Cette impossibilité à nommer et à comprendre le monde se résout donc dans l’invention verbale, dans la vitalité de la langue…
J.-M. B. : C’est ça, dans quelque chose d’extrêmement touchant qui fait se rejoindre tragique et comique. C’est pourquoi Une Phrase pour ma mère porte le sous-titre de lamento-bouffe. Comme toute bouffonnerie, une forme de pudeur et un sentiment de vide habitent cette écriture. J’ai choisi un extrait qui se situe au milieu de cette œuvre. Il s’agit justement d’un passage sur l’écriture, au sein duquel un ange de la littérature vient caractériser ce qu’est, pour lui, l’acte d’écrire.
 
Comment caractérise-t-il cet acte ?
J.-M. B. : L’ange dit : « …tu diras qu’écrire, ce n’est pas venir adorer le monde ni même le faire voir visible en sa Gloire, encore moins ouvrir ses petits cadeaux au pied du sapin des natalités, tu diras qu’écrire c’est toucher au trou qui fait qu’on y manque, au monde, qu’on le manque… ».
 
Pourquoi votre parti-pris d’évidement de la représentation n’est-il pas allé jusqu’aux lumières ?

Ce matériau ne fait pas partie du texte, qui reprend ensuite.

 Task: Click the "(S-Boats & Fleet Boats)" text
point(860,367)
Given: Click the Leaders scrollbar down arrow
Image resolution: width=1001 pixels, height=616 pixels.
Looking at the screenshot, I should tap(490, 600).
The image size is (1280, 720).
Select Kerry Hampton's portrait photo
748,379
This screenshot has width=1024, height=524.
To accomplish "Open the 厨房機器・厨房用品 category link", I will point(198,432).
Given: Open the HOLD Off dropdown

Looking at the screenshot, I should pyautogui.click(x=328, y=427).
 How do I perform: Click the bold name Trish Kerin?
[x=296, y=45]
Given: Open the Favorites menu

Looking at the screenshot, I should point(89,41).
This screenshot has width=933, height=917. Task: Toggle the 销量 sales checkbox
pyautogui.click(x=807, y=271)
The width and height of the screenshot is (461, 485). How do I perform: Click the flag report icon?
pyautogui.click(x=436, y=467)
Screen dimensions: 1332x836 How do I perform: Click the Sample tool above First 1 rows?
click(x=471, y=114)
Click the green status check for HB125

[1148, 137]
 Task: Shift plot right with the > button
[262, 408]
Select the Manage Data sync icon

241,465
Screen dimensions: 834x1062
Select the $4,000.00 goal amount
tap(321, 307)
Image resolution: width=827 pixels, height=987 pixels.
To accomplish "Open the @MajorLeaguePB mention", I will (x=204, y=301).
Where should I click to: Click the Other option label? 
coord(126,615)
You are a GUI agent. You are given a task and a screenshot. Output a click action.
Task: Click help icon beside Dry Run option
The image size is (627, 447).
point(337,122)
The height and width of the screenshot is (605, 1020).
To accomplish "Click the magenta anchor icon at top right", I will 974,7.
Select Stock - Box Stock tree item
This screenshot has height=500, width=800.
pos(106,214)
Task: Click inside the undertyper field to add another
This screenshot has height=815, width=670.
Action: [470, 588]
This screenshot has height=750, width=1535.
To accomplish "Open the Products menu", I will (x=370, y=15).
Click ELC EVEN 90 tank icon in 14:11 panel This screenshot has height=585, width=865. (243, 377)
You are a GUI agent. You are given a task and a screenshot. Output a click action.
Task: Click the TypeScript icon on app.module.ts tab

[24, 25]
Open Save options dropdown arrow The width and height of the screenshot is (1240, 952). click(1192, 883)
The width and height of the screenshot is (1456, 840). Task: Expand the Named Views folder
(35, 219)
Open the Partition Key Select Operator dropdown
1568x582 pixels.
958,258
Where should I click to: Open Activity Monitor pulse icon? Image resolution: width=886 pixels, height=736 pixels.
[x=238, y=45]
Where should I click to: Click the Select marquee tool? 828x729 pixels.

J.-M. B. : Je savais que je ne voulais rien d’autre que le texte et un point fixe à partir duquel j’allais faire naître la phrase, mais il fallait bien éclairer ce point. J’ai donc demandé à mon éclairagiste (ndlr, Christophe Forey, en alternance avec Olivier Modol) de créer un langage fait de quelques rendez-vous entre lesquels les lumières s’inventent en direct. C’est donc un duo entre un acteur et un éclairagiste qui s’invente chaque soir, un duo qui vise à inoculer aux spectateurs le germe de la langue de Christian Prigent.
 
Entretien réalisé par Manuel Piolat Soleymat


 
Une Phrase pour ma mère, lamento-bouffe de Christian Prigent (texte paru aux éditions P.O.L.) ; mise en scène et jeu de Jean-Marc Bourg. Du 12 janvier au 13 février 2011. Du mercredi au samedi à 20h, le dimanche à 16h. Maison de la Poésie, passage Molière, 157, rue Saint-Martin, 75003 Paris. Tél : 01 44 54 53 00.